A New York bank settled charges with the Federal Reserve Board ("FRB") and New York Department of Financial Services ("NYDFS") for supervisory and Bank Secrecy Act compliance deficiencies in connection with the bank’s issuance of prepaid card accounts.

In separate Orders (see here and here), the FRB and NYDFS found that the bank issued prepaid cards using a third-party program manager without the bank properly vetting applicant identities. The FRB and NYDFS stated that although the bank had received multiple reports indicating widespread fraud related to its prepaid cards, the bank continued to issue them. As a result, the illicit actors using stolen identities received more than $300 million in state unemployment insurance benefits via the bank's prepaid cards, approximately $200 million of which has not been recovered.

The FRB also found that the bank violated Customer Identification Program ("CIP") requirements (Bank Secrecy Act Rule 1020.220) by failing to implement risk-based procedures to verify a customer’s identity. Separately, the NYDFS found that the bank violated New York Banking Law by failing to maintain an AML program.

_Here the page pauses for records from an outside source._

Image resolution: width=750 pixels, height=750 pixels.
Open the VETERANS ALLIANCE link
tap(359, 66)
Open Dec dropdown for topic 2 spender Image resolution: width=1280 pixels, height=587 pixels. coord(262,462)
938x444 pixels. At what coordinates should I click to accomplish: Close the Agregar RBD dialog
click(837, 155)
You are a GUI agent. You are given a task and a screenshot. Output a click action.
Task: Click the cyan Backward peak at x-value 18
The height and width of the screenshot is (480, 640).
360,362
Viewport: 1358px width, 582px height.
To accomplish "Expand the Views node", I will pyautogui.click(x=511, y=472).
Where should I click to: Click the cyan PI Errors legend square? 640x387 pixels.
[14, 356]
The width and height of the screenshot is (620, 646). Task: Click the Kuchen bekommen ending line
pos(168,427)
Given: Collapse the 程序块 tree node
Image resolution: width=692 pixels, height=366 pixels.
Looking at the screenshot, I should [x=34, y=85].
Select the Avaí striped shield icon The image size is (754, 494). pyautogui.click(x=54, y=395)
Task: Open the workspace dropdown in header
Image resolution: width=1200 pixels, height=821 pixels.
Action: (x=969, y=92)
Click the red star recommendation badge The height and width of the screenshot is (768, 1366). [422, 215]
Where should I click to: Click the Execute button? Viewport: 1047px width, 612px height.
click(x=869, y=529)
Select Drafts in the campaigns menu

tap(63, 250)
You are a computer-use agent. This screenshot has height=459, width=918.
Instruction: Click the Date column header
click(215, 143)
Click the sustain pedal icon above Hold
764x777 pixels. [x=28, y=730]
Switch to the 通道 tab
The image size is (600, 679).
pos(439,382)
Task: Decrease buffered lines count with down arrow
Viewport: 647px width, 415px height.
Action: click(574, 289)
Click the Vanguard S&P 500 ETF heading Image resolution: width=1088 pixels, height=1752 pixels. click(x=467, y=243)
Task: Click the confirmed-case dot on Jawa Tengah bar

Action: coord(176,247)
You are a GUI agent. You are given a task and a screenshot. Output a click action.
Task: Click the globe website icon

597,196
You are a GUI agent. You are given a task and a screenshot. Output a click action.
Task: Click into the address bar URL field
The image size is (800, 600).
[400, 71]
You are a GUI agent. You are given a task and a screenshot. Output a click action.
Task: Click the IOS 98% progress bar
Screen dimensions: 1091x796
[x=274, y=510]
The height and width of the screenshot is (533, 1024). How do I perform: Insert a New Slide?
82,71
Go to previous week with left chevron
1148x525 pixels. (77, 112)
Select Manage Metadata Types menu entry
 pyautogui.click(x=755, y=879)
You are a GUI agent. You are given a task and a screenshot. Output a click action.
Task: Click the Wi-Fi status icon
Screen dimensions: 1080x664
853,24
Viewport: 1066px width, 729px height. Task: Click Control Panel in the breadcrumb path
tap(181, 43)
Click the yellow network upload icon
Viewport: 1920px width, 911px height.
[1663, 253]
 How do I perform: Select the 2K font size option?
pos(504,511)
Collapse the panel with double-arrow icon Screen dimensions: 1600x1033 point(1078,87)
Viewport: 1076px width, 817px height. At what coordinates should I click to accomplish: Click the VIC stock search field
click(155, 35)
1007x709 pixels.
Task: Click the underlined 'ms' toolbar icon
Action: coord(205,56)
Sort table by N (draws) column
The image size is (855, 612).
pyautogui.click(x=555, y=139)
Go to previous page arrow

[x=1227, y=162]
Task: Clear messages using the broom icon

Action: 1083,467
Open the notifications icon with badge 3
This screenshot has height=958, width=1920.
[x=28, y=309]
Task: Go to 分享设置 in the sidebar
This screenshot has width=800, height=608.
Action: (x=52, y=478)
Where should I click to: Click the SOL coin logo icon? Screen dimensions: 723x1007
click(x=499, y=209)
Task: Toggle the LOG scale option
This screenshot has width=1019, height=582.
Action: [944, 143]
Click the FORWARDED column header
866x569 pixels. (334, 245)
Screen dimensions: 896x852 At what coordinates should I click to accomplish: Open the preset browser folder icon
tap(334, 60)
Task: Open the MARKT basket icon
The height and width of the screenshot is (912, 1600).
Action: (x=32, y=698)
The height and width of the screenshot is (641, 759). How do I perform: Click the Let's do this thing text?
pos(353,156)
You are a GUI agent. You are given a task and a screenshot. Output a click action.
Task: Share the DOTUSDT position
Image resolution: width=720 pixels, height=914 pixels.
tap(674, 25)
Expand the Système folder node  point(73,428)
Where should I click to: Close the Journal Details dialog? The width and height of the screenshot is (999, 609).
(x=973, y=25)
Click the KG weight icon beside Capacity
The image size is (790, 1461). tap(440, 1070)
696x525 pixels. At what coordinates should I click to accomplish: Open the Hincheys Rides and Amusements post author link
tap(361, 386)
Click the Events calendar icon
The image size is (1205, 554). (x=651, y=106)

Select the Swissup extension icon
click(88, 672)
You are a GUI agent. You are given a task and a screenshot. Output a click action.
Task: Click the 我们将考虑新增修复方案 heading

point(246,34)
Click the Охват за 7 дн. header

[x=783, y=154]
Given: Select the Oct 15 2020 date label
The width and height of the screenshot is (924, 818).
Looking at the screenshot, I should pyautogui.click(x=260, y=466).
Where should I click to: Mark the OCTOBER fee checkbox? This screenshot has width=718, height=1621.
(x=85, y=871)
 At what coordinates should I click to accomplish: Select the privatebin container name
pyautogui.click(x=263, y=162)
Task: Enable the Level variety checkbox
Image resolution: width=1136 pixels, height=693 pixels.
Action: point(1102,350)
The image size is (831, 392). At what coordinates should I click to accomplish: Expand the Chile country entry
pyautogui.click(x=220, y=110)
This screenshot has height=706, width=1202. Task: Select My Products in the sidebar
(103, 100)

To settle the charges with the FRB, the bank agreed to (i) pay a civil monetary penalty of $14,478,676 and (ii) submit respective plans to revise its customer identification program and board oversight. To settle charges with the NYDFS, the bank agreed to (i) pay a civil monetary penalty of $15,000,000, (ii) submit a written description of its current program to supervise its third-party program managers and (iii) submit a status report regarding updates to the bank's BSA/AML compliance program.